» DIRECTIONS FOR THIS TASK
Tell how many lines in the data below include the word "navigation". The answer is the number only.
═════ DATA EXCERPTS
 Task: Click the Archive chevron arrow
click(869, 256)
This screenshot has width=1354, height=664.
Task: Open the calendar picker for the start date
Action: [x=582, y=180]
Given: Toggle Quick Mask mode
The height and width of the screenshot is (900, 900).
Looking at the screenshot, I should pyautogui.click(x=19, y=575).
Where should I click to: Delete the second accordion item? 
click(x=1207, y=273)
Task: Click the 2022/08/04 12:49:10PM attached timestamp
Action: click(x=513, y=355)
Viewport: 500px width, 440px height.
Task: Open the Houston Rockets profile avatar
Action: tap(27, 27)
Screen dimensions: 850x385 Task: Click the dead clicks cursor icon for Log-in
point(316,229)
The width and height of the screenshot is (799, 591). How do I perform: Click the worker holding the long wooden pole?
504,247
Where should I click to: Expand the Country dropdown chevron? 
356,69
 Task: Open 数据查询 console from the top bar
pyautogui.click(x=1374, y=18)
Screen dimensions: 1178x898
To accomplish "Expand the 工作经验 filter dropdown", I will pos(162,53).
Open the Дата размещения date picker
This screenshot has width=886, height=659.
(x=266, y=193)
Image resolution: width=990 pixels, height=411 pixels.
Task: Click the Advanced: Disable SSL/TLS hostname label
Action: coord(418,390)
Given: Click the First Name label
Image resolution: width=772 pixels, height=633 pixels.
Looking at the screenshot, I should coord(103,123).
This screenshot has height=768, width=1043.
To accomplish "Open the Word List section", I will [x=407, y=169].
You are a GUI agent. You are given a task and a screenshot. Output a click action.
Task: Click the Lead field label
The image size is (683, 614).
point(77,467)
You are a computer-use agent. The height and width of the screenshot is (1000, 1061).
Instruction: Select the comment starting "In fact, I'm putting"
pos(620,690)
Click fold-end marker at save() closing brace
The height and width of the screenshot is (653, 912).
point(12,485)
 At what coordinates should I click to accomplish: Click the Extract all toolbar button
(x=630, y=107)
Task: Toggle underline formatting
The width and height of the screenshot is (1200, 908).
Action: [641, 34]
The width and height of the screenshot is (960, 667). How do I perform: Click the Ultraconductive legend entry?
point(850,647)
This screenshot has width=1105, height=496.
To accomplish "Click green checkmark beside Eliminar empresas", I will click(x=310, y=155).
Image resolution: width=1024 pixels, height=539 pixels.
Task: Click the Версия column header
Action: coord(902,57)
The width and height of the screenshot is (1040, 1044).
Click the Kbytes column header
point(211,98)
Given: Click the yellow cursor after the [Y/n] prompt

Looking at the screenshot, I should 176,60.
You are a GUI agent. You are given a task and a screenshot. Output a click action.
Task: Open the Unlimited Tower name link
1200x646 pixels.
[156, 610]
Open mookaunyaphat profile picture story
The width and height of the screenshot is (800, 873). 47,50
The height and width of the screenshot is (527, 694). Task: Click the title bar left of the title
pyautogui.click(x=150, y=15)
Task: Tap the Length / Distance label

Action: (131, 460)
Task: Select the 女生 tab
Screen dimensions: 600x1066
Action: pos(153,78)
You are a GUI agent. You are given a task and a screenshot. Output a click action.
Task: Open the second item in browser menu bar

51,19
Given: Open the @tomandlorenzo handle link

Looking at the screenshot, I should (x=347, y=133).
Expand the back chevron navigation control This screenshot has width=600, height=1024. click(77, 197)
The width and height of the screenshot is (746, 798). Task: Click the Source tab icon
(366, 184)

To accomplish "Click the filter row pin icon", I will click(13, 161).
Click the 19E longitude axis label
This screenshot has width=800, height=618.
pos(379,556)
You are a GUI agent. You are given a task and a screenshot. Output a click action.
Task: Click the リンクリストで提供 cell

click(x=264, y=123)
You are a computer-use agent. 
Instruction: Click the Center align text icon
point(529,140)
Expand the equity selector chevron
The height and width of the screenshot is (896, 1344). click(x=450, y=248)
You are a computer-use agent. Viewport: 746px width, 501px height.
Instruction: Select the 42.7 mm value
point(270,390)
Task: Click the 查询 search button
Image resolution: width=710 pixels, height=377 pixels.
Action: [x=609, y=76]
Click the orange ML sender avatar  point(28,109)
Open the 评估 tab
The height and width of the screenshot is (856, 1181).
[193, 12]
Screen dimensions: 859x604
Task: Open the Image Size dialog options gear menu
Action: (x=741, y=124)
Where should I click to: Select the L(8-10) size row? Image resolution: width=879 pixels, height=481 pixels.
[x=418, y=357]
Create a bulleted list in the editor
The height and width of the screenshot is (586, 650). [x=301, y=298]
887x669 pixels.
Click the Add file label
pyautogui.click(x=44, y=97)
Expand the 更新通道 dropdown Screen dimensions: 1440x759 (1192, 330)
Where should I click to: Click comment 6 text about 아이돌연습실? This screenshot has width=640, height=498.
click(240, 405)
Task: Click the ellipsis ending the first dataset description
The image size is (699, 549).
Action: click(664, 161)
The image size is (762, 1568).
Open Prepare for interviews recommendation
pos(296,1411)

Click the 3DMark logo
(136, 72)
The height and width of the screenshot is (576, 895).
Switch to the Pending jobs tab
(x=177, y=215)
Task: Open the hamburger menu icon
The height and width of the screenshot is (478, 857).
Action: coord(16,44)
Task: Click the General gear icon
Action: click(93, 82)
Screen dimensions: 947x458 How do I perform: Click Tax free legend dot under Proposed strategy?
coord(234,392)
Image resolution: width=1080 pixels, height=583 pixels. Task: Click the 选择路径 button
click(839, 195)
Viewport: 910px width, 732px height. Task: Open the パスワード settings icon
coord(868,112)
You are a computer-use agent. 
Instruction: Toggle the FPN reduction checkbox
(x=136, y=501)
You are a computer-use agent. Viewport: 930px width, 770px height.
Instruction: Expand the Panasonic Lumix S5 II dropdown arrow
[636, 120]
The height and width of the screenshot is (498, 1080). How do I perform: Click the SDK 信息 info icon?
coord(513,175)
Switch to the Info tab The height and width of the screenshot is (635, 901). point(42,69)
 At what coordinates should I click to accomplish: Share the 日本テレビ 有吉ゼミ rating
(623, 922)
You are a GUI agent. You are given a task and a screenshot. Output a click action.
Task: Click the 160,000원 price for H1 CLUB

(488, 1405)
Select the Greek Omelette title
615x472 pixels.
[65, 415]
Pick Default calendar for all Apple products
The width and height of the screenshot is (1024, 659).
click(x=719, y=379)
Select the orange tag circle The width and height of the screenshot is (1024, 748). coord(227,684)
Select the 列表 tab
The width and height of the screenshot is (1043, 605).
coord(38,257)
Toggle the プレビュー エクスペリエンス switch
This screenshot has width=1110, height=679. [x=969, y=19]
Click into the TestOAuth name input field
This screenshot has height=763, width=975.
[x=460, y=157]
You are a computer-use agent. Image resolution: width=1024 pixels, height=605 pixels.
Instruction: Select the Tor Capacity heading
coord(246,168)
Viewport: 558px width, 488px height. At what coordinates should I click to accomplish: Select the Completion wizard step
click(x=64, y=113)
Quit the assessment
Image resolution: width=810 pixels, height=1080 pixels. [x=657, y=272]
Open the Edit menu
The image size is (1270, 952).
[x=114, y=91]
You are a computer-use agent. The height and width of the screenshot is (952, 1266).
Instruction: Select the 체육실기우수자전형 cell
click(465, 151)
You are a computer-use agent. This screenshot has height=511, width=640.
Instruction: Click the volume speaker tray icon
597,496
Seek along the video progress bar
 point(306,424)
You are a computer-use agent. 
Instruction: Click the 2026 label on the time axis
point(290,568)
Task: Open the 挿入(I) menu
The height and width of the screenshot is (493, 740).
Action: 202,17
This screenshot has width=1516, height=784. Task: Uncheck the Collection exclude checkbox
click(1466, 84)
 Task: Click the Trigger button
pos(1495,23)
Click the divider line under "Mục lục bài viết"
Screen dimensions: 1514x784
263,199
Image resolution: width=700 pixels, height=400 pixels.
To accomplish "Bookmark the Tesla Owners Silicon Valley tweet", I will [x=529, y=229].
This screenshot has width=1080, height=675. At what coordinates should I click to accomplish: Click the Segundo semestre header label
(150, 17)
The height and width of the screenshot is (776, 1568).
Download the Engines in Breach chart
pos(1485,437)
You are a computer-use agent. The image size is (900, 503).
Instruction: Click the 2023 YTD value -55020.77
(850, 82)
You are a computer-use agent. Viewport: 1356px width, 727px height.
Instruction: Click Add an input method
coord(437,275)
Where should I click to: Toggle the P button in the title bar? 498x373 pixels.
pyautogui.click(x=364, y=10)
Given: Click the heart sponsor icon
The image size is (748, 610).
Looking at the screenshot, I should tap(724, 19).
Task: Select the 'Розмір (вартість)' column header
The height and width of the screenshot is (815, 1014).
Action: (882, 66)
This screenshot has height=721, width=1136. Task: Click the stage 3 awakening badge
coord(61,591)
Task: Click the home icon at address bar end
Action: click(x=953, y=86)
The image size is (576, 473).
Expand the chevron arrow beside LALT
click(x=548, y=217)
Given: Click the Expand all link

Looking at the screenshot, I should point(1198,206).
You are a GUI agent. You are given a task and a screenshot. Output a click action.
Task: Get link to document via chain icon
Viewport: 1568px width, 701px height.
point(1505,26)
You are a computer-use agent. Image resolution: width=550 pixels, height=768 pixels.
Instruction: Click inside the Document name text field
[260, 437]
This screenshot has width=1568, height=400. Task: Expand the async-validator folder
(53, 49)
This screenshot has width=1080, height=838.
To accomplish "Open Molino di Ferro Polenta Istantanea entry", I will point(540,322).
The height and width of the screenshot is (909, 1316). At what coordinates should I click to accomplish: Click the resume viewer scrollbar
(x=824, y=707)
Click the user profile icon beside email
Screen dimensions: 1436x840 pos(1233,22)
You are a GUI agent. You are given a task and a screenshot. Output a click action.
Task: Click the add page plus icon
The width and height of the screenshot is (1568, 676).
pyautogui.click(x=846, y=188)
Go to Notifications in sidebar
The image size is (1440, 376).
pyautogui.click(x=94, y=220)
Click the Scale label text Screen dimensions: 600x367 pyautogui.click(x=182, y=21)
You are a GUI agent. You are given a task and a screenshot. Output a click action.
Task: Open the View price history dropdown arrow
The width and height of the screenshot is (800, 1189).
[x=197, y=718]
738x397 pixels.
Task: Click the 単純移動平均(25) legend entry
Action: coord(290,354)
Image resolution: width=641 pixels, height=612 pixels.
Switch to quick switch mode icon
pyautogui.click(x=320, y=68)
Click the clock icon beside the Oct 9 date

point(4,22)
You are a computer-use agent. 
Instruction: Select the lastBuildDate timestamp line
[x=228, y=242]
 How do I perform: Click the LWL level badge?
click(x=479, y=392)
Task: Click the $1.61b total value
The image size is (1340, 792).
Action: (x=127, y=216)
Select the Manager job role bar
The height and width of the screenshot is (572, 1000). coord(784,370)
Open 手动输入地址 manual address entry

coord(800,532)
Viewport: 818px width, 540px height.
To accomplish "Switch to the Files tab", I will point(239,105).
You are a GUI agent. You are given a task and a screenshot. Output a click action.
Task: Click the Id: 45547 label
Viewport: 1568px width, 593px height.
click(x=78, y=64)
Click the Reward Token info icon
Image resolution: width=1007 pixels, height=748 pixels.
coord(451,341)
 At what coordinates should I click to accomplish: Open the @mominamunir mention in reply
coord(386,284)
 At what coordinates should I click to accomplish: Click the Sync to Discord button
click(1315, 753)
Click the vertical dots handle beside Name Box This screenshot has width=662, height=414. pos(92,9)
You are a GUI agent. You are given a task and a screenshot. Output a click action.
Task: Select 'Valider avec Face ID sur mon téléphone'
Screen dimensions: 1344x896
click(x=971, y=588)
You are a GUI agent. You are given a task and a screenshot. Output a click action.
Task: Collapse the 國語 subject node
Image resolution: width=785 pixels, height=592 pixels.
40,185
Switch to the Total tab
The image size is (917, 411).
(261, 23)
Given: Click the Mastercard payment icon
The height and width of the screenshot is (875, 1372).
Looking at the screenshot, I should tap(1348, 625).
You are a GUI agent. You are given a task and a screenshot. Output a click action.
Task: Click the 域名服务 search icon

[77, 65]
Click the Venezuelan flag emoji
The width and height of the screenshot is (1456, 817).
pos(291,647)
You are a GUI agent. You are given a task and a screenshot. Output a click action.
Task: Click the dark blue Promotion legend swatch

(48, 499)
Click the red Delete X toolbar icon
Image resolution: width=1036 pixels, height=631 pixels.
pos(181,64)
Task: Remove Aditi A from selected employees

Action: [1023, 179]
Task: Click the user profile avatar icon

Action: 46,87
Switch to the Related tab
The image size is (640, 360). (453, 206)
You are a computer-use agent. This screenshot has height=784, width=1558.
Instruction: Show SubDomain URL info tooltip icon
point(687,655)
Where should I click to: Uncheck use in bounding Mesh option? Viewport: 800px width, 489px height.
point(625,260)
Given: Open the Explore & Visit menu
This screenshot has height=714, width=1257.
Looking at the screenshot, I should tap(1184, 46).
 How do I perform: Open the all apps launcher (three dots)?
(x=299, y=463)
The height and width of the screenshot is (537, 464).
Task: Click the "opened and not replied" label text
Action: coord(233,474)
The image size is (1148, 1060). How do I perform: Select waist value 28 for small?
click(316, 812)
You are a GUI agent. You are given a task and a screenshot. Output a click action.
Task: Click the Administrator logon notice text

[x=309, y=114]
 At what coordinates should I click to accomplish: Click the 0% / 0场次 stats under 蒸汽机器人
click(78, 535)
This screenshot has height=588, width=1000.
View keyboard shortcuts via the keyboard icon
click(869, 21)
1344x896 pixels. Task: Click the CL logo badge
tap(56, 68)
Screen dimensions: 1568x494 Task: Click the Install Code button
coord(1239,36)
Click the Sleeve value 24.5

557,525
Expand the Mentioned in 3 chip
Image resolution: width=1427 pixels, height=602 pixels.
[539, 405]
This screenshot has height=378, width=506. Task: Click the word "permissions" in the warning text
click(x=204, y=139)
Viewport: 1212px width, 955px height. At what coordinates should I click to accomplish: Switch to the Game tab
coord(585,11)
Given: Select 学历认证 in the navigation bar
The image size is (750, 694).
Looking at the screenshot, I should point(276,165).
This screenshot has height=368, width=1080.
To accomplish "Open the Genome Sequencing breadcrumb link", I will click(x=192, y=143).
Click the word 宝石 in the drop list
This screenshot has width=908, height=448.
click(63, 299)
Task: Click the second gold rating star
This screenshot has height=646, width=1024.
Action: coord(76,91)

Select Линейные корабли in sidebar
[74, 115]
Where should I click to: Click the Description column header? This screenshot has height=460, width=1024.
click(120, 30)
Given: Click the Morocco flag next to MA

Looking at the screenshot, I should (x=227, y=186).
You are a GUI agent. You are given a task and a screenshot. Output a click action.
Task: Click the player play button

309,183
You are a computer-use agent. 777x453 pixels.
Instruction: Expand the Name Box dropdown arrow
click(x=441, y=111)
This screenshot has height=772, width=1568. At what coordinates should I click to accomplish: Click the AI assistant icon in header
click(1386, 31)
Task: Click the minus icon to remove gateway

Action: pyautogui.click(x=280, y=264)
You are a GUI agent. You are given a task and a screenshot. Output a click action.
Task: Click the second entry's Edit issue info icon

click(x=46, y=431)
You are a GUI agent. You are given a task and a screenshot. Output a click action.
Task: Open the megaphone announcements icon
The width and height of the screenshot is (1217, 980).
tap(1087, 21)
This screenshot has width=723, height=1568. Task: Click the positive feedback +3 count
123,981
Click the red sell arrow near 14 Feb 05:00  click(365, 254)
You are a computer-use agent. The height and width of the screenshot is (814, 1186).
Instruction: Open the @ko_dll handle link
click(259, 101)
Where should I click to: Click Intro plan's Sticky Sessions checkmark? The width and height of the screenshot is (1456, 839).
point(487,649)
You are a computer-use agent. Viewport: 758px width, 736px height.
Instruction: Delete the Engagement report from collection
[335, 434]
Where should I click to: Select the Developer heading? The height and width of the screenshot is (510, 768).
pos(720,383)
══════════
» PROBLEM SOLUTION
2